You probably missed it, what with the Boston Marathon bombing, the ricin-laced letters, the fertilizer plant explosion and an entire city locked down while cops hunted the bombing suspect, but we discovered another world last week.
Two, actually -- both somewhat larger than Earth, circling a star with the sadly unromantic name of Kepler 62, 1,200 light-years away.
These planets are not the first Earth-like bodies astronomers have discovered, but their size and position make them particularly promising candidates to have liquid water -- and with it, perhaps, some form of life.
But their promise only adds to a mystery that's been building the further our probes and telescopes have pushed into the unknown. If Earth-like planets are relatively common, as scientists increasingly believe, then where are all the Earth-like civilizations?
This mystery is known as the Fermi paradox, after the physicist Enrico Fermi, who raised it at lunch with fellow scientists in 1950. He pointed out that our sun is a relatively young star, and billions of other suns are billions of years older. If even a tiny fraction of those suns have planets like ours, and even a tiny fraction of those planets developed life, and even a tiny fraction of those life forms achieved human-level intelligence ... well, the number of civilizations capable of interstellar communication and travel should be theoretically large enough to crowd our galaxy with signals, ships, artifacts.
In which case, Fermi asked, Where is everybody?
The potential answers to this question can feel as numberless as the stars themselves. But two seem particularly plausible. Perhaps life and consciousness are rare enough, mysterious enough, impossible enough, that even multiplying Earth-like worlds a billion times over would not necessarily produce either one again.

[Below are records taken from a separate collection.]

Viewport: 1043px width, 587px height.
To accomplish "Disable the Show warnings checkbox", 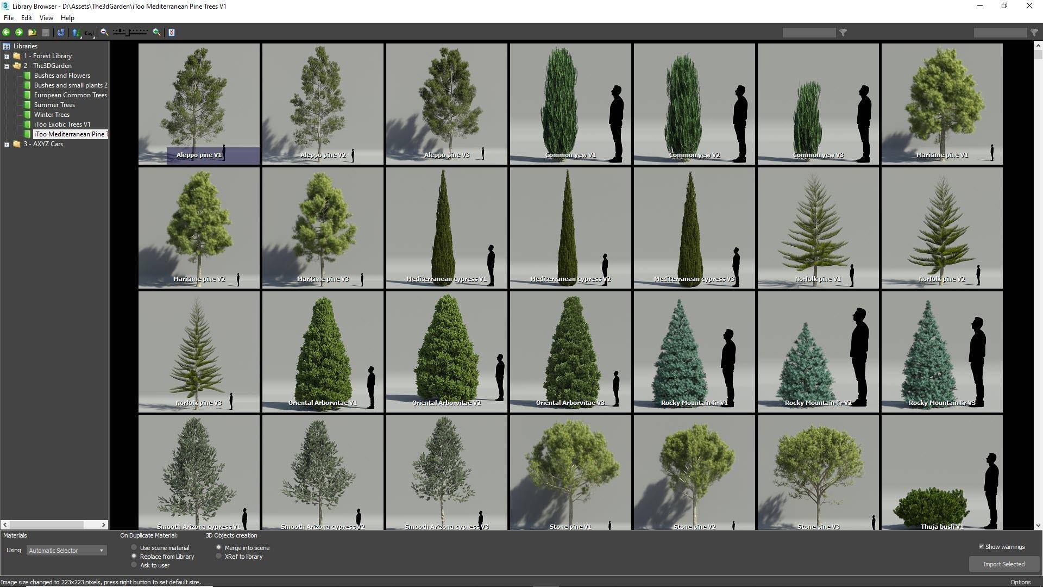I will click(x=982, y=546).
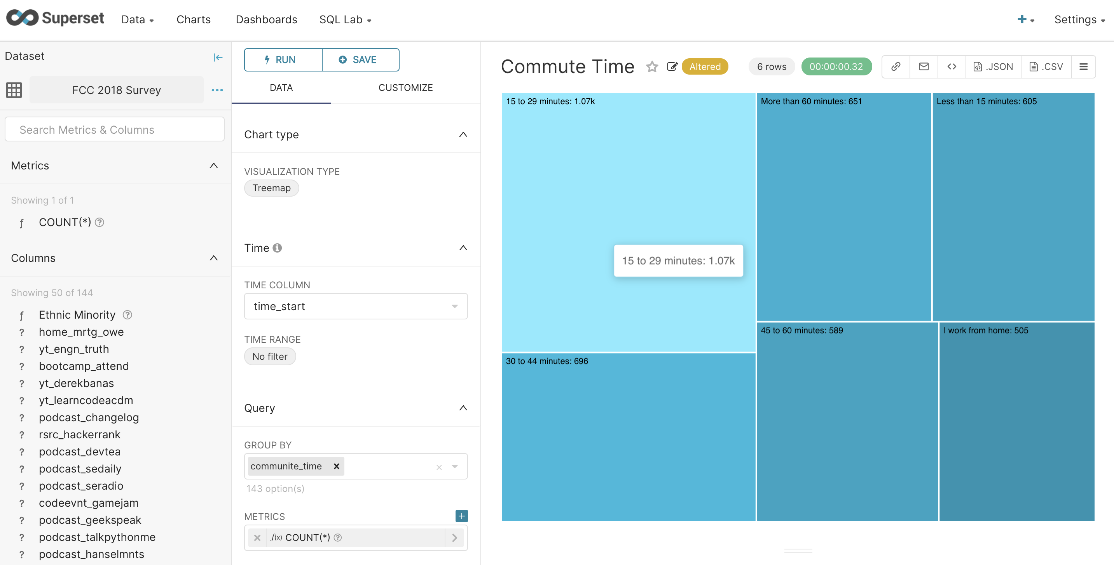The image size is (1114, 565).
Task: Remove COUNT(*) metric with its X
Action: click(x=257, y=537)
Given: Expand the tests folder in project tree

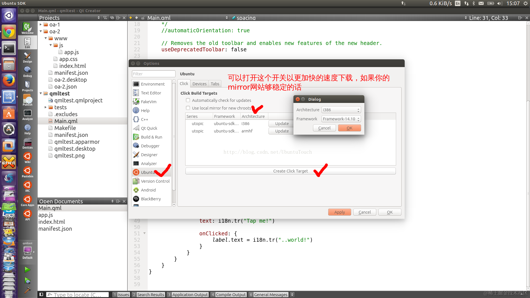Looking at the screenshot, I should tap(46, 107).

Or alternatively, perhaps the gulfs between the stars are just too wide to bridge, and our current limited attempts at exploration are as far as any creatures of flesh and blood can ever hope to get.
Maybe,the cosmos only seems empty because we haven't fulfilled our destiny and populated it. But here the second possible answer to Fermi's paradox intervenes: What if it can't be populated at all? What if our own solar system is as far as we'll ever get?
Obviously that's not a question we're presently equipped to answer, after less than 60 years of spaceflight. But it haunts our era in subtle, unacknowledged ways.
There's a sense in which Frederick Jackson Turner's 1893 argument about how the idea of the frontier shaped U.S. history can apply to the entire modern project. Exploration, expansion, the promise that a better life was just a long voyage away -- all of these helped fuel the sense of historical mission, the assumption of perpetual progress, which shaped and defined the modern age.
Go back and read the science fiction of the 1940s and '50s, and you'll be struck by the vaulting confidence that this expansion would continue upward and outward, and that a new age of exploration was just waiting to be born.
Today that confidence has vanished. Our Mars rovers are impressive and our billionaires keep pouring money into private spaceflight, but neither project captures the public's imagination, and the very term "Space Age" seems antique. The Kepler 62 discovery might have earned more headlines at a less horrific moment, but it would have fallen out of the news soon enough.
It's possible that we're less interested in space travel because we feel that it's a luxury good at a time when we have bigger problems here on Earth.
But it's also possible that we've gradually turned inward, to our smartphone screens and Facebook profiles, because we know that spaceflight isn't going to get us to another world soon.
Exploration can be an antidote to the mix of anxiety and exhaustion that seems to permeate the developed world these days.
Time to get to work on that warp drive.